Stored records
▬▬▬▬▬▬▬▬▬▬

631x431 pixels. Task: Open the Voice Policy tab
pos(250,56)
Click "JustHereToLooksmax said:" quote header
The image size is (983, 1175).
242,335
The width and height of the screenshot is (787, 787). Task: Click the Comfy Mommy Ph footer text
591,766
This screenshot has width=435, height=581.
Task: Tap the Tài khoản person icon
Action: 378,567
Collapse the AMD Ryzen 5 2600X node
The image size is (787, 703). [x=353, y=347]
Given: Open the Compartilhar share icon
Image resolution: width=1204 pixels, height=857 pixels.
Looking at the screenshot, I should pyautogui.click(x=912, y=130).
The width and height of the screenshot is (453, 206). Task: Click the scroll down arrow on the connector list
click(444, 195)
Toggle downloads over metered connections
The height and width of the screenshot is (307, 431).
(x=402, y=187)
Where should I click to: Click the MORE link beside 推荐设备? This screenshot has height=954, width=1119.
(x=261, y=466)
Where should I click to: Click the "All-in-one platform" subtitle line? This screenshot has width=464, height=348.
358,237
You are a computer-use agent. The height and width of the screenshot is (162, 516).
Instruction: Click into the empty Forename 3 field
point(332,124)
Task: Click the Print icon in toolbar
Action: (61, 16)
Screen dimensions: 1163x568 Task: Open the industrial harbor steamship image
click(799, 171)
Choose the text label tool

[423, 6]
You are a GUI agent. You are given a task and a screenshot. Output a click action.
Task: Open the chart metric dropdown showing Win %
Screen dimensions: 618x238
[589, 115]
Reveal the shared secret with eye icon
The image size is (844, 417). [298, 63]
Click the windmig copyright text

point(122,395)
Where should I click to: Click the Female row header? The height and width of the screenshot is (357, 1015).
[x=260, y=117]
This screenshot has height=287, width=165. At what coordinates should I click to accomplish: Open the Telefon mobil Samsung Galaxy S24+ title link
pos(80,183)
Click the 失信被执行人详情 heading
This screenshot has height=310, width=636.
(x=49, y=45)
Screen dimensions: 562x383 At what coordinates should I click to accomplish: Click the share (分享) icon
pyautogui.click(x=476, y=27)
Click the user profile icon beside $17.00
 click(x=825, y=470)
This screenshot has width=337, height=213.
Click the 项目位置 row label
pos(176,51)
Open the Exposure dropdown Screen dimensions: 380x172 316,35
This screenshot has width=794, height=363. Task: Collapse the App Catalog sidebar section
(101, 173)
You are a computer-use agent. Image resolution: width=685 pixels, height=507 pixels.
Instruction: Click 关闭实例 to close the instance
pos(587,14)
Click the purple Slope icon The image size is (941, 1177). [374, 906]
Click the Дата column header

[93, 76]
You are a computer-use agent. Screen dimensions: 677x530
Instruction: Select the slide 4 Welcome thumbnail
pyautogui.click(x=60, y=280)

▬▬▬▬▬▬▬▬▬▬

- Required work: Once the records have been read, print them all again exactly.

- Completed exercise:
631x431 pixels. Task: Open the Voice Policy tab
pos(250,56)
Click "JustHereToLooksmax said:" quote header
The image size is (983, 1175).
242,335
The width and height of the screenshot is (787, 787). Task: Click the Comfy Mommy Ph footer text
591,766
This screenshot has width=435, height=581.
Task: Tap the Tài khoản person icon
Action: 378,567
Collapse the AMD Ryzen 5 2600X node
The image size is (787, 703). [x=353, y=347]
Given: Open the Compartilhar share icon
Image resolution: width=1204 pixels, height=857 pixels.
Looking at the screenshot, I should pyautogui.click(x=912, y=130).
The width and height of the screenshot is (453, 206). Task: Click the scroll down arrow on the connector list
click(444, 195)
Toggle downloads over metered connections
The height and width of the screenshot is (307, 431).
(x=402, y=187)
Where should I click to: Click the MORE link beside 推荐设备? This screenshot has height=954, width=1119.
(x=261, y=466)
Where should I click to: Click the "All-in-one platform" subtitle line? This screenshot has width=464, height=348.
358,237
You are a computer-use agent. The height and width of the screenshot is (162, 516).
Instruction: Click into the empty Forename 3 field
point(332,124)
Task: Click the Print icon in toolbar
Action: (61, 16)
Screen dimensions: 1163x568 Task: Open the industrial harbor steamship image
click(799, 171)
Choose the text label tool

[423, 6]
You are a GUI agent. You are given a task and a screenshot. Output a click action.
Task: Open the chart metric dropdown showing Win %
Screen dimensions: 618x238
[589, 115]
Reveal the shared secret with eye icon
The image size is (844, 417). [298, 63]
Click the windmig copyright text

point(122,395)
Where should I click to: Click the Female row header? The height and width of the screenshot is (357, 1015).
[x=260, y=117]
This screenshot has height=287, width=165. At what coordinates should I click to accomplish: Open the Telefon mobil Samsung Galaxy S24+ title link
pos(80,183)
Click the 失信被执行人详情 heading
This screenshot has height=310, width=636.
(x=49, y=45)
Screen dimensions: 562x383 At what coordinates should I click to accomplish: Click the share (分享) icon
pyautogui.click(x=476, y=27)
Click the user profile icon beside $17.00
 click(x=825, y=470)
This screenshot has width=337, height=213.
Click the 项目位置 row label
pos(176,51)
Open the Exposure dropdown Screen dimensions: 380x172 316,35
This screenshot has width=794, height=363. Task: Collapse the App Catalog sidebar section
(101, 173)
You are a computer-use agent. Image resolution: width=685 pixels, height=507 pixels.
Instruction: Click 关闭实例 to close the instance
pos(587,14)
Click the purple Slope icon The image size is (941, 1177). [374, 906]
Click the Дата column header

[93, 76]
You are a computer-use agent. Screen dimensions: 677x530
Instruction: Select the slide 4 Welcome thumbnail
pyautogui.click(x=60, y=280)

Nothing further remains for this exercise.